Later this month, the Supreme Court will hear oral argument in the case of Virginia v. Moore, about Tom Goldstein has this post with links to the briefs of the Commonwealth and the respondent. The brief for the U.S. is here, the brief for the ABA is here, the brief for the VTLA is here.
In this case, the defendant Moore was arrested, instead of being given a summons, under circumstances where Virginia law requires that he be given a summons, and so the issue is whether for purposes of the Fourth Amendment the search incident to his unlawful but not unconstitutional arrest was unreasonable and the evidence obtained subject to exclusion.
The en banc Virginia Court of Appeals by 7-4 vote said the evidence was in, the Virginia Supreme Court said it was out.

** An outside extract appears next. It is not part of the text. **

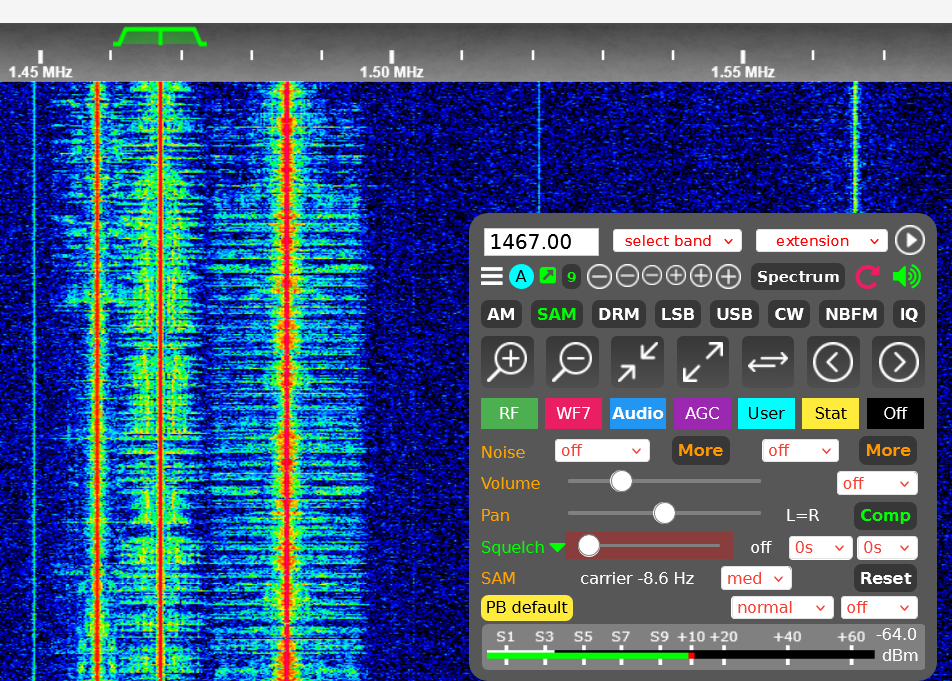
Task: Page waterfall right with the right-arrow icon
Action: 897,361
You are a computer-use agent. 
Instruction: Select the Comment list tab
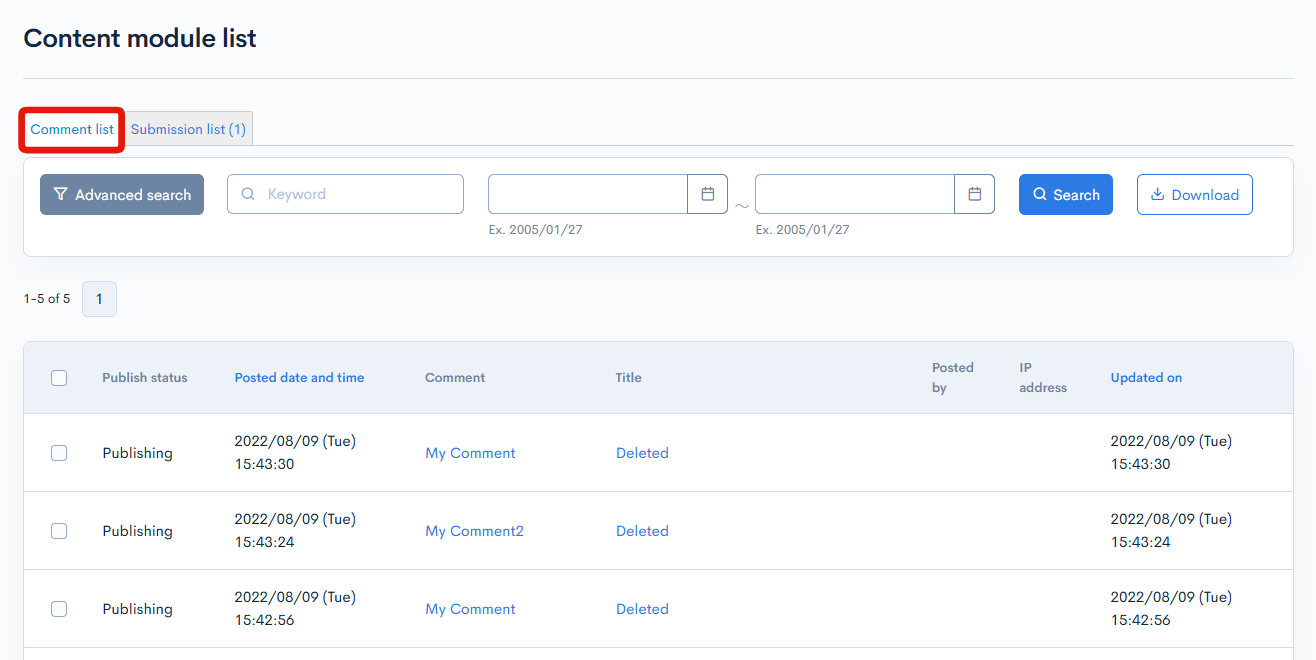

It is an interesting area, the relationship between the guarantees of the Bill of Rights and state law. We know that in the area of property rights, state law defines whose property is whose, but federal law defines what process is due in connection with deprivations of property. State law defines what the crimes are, but federal law defines what is an unreasonable seizure in connection with persons suspected of committing state law crimes. Doesn't it?
Suppose the General Assembly takes an interest in this case and decides to amend the arrest statute, so it allows an arrest instead of a summons whenever there has been a misdemeanor committed in the officer's presence and he feels like conducting a search. Can constitutional rights be altered in so crude a fashion? I wonder.